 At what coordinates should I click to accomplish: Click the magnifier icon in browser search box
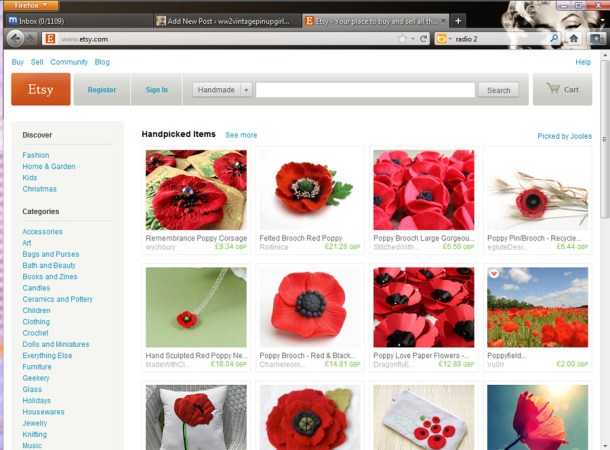(x=554, y=39)
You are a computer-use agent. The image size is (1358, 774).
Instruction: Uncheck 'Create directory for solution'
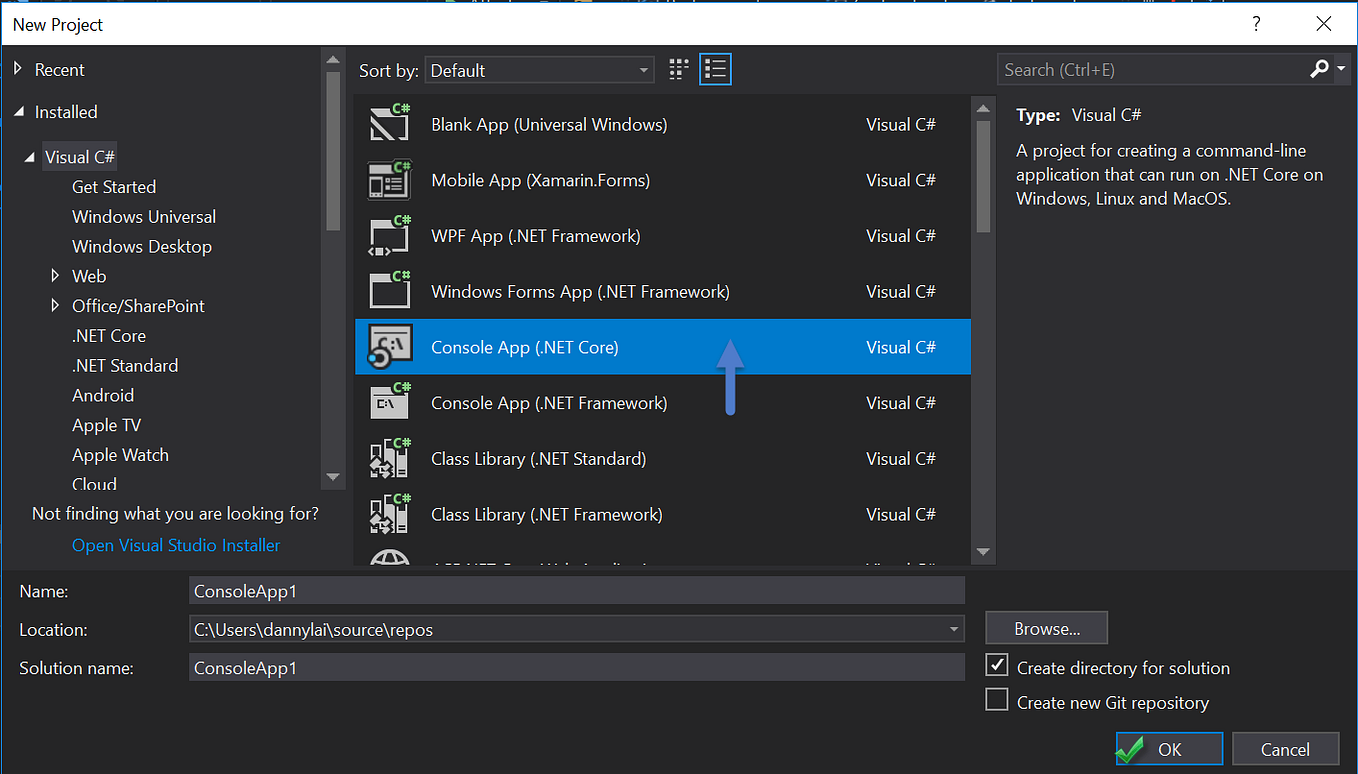tap(996, 665)
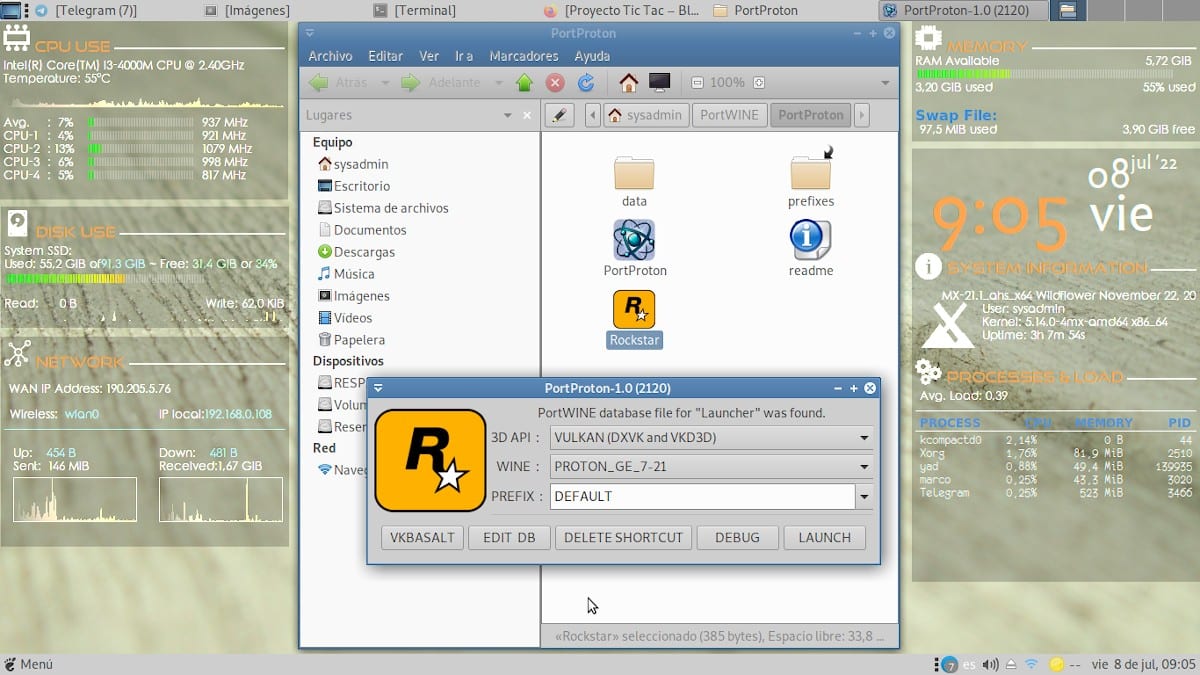Screen dimensions: 1200x675
Task: Click the home folder toolbar icon
Action: tap(628, 83)
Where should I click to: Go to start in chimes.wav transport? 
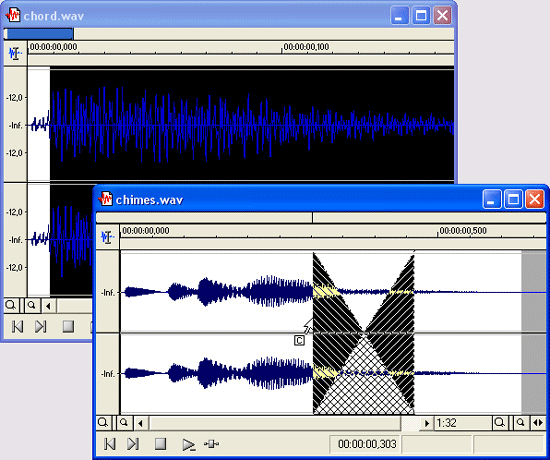(x=110, y=444)
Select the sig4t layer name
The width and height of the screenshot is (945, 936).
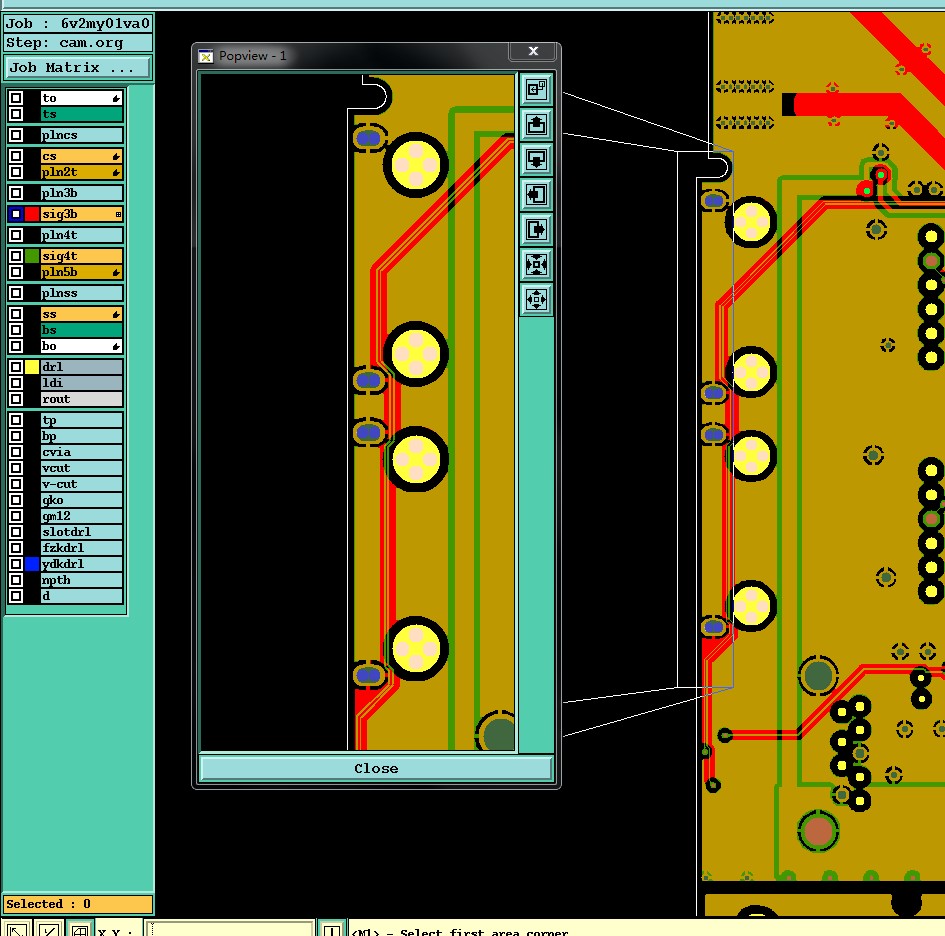click(81, 256)
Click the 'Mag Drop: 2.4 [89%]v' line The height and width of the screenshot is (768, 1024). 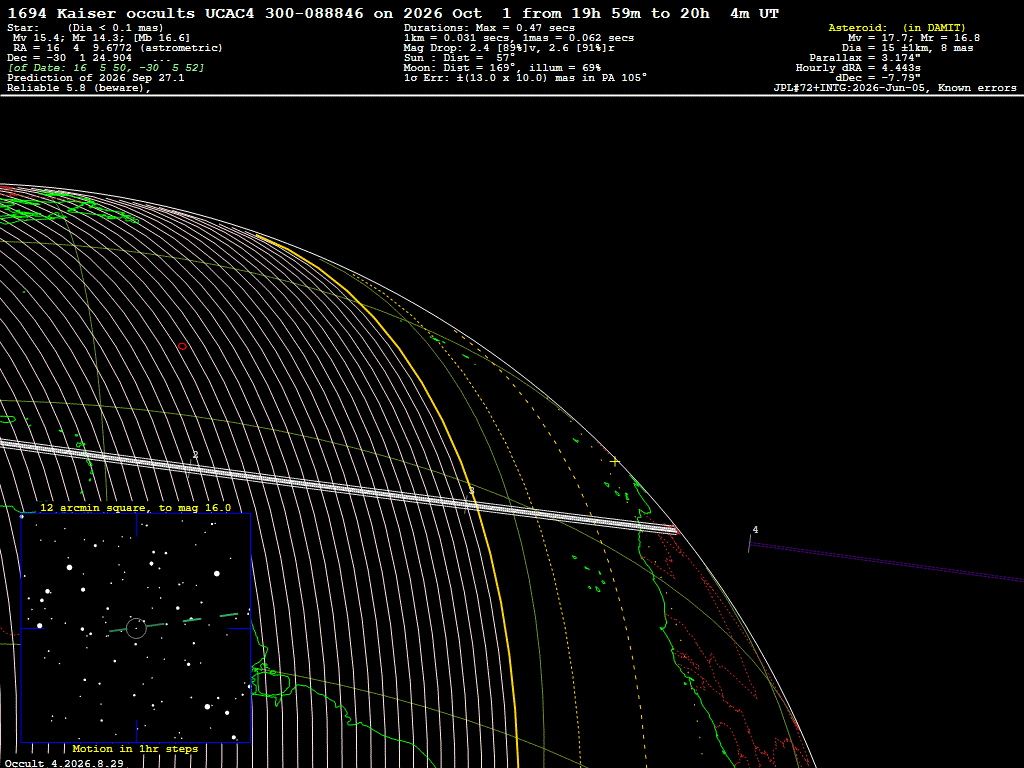tap(509, 48)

- - - -

Convert the records above, from the start through the line containing "Action: tap(628, 83)", into a numbered list with one line per item and no blank lines. Leave out the pictures.

1.  At what coordinates should I click to accomplish: Click the magnifier icon in browser search box
2. (x=554, y=39)
3. You are a computer-use agent. The image size is (1358, 774).
4. Instruction: Uncheck 'Create directory for solution'
5. tap(996, 665)
6. Screen dimensions: 1200x675
7. Task: Click the home folder toolbar icon
8. Action: tap(628, 83)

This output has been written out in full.